For the Juneau-Douglas High School tennis team, this season isn't solely about winning and losing.
In only its third year of existence, the Crimson Bears will be stressing the fundamentals of the game while trying to hook players on the fun of tennis.
"Hopefully they'll have an interest in it and have fun," JDHS co-coach Tony Nelson said. "That's what's it's all about. We want to have fun out there, that's the most important thing. If they love the sport, they'll stick with it."
Juneau-Douglas opened practice on Aug. 1 and boast a roster of about 20 players, though JDHS co-coach Amy Skilbred believes that number will rise when school starts later this month.
Crimson Bears junior Kaelen Knutson-Lombardo will serve as team captain while Nelson, who is also the tennis professional at JRC/The Alaska Club, labeled junior Brian Crowder and senior Nathan Woodring as experienced athletes.
The tennis team figures to be a hodge-podge of veteran players and rookies.
"It's just like anybody, you have a group of kids and some kids are more athletically inclined," Nelson said. "You always have that cross-section of kids. Some are quicker and some take a little more time."
The Bears are curently scheduled for just one tournament this season. JDHS will play in Fairbanks on Aug. 26-27.

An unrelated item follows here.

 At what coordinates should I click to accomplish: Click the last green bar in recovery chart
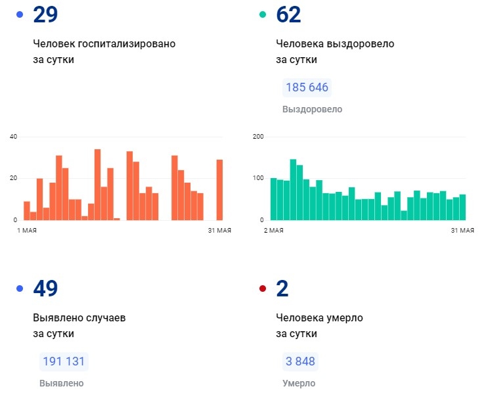pos(462,207)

Also, Juneau-Douglas is not eligable for postseason tournament play.
In the meantime, however, the coaches will stress having fun and learning the game while slowly building the fledgling program.
"It's kind of a tough situation," Nelson said. "We have to drum up a lot of the competition for them here. We're trying to create tournaments. Of course, getting other kids involved but it takes organization to run the events."
To combat the slim schedule, Nelson plans on organizing matches and possibly tournaments at the JRC throughout the season.
Ultimately, Nelson would like to see players take their abilities to the next level.
"I want to have a few players who are my students getting scholarships for college," Nelson said. "Maybe having other cities like Whitehorse come in. Whitehorse has a large tennis communities. Kind of getting these communities involved playing events and getting the kids in a tournament setting."